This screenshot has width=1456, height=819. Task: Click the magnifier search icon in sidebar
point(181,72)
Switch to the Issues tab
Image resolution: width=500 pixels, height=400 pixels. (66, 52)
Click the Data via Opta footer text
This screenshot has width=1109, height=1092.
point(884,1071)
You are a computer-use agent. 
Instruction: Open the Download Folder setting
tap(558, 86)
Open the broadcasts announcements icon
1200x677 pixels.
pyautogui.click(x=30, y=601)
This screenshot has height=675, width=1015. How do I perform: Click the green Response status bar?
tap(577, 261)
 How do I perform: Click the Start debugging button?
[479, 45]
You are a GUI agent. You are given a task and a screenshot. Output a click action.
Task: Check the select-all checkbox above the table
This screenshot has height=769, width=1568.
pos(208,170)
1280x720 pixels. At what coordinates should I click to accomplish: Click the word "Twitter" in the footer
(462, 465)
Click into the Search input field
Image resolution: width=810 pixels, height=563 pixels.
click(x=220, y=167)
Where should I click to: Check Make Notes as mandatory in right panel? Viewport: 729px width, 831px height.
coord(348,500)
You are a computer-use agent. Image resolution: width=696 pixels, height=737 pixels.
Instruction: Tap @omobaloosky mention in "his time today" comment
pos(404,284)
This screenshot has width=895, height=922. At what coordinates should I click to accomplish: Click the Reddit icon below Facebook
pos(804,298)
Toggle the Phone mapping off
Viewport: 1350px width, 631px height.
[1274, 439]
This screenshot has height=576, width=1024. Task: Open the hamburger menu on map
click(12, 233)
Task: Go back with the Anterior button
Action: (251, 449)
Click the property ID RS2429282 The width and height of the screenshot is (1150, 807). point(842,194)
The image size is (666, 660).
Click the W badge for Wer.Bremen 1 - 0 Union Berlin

» **TRY IT**
Using the data above, print exactly the lines from the line that contains "This screenshot has height=576, width=1024." through the line that contains "The image size is (666, 660).", with both included.

» **RESPONSE TO THE EXERCISE**
This screenshot has height=576, width=1024. Task: Open the hamburger menu on map
click(12, 233)
Task: Go back with the Anterior button
Action: (251, 449)
Click the property ID RS2429282 The width and height of the screenshot is (1150, 807). point(842,194)
The image size is (666, 660).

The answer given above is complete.